The air navigation service providers of China, Indonesia, Japan, New Zealand, the Philippines, Singapore, Thailand, and the USA entered an agreement for a TBO (Trajectory Based Operations) Pathfinder project, which will demonstrate TBO in the region within four years, according to the Civil Aviation Authority of Singapore.

787-10 ecoDemnstrator Explorer

Source: Greg Waldron/FlightGlobal

Boeing’s 787-10 ecoDemonstrator Explorer at Changi Airport in June 2023. The aircraft was part of a Trajectory Based Operation demonstration in the region

IATA and ICAO also signed the agreement.

“Under TBO, ANSPs work together to plan and optimise an aircraft’s entire flight trajectory across [Flight Information Regions], from take-off to touchdown, and share information, such as on weather, airspace closures, and other traffic constraints,” says CAAS.

“This will allow ANSPs to manage air traffic strategically ahead of time, rather than make reactive course corrections as and when information becomes available.”

The TBO Pathfinder initiative builds on a TBO demonstration flight earlier this year involving the Boeing 787-10 ecoDemonstrator Explorer aircraft.
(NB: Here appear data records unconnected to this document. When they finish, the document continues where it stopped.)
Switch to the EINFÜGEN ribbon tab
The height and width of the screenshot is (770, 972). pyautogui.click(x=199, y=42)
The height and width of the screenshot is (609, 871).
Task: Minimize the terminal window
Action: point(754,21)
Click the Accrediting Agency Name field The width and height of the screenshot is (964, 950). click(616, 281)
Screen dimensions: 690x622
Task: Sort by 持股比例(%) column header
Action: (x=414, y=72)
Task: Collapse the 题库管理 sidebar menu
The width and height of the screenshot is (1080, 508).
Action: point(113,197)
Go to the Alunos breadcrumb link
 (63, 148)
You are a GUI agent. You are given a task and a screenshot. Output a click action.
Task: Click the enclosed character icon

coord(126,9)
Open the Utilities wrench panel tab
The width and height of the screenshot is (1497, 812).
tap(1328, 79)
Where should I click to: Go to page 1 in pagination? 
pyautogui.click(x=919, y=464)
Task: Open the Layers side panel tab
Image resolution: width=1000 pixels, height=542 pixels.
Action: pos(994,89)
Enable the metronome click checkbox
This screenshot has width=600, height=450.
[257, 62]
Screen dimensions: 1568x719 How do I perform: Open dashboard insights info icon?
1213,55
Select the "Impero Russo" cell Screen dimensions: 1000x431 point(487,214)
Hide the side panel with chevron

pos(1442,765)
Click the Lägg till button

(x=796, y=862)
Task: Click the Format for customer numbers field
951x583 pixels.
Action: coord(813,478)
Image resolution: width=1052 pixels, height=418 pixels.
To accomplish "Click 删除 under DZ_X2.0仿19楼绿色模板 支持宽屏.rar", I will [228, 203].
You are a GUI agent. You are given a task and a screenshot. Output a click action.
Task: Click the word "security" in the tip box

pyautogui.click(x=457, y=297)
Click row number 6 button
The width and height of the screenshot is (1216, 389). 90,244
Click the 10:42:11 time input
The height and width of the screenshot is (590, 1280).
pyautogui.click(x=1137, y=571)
This project saw four ANSPs facilitate the world’s first multi-regional, trajectory-based operations.

CAAS, along with its Japan, Thailand, and USA counterparts were behind the project in cooperation with Boeing.

In addition to the TBO Pathfinder project, Indonesia, New Zealand, Singapore, the Civil Air Navigation Services Organisation (CANSO), and IATA have entered an agreement on the Southeast Asia-Oceana implementation of the Free Route Operations (FRTO) project. Within a year, the parties will identify and validate the use of FRTO between defined city pairs.

“In a traditionally structured [air traffic management] system, aircraft follow a network of predefined routes akin to highways in the sky,” says CAAS.

“Under FRTO, the skies can be treated as an open canvas, where aircraft are allowed the freedom to choose the most efficient and effective path to their destination, reducing the distance travelled, flight time, fuel burn, and emissions. This enables more efficient use of airspace and enhances air traffic flow management.”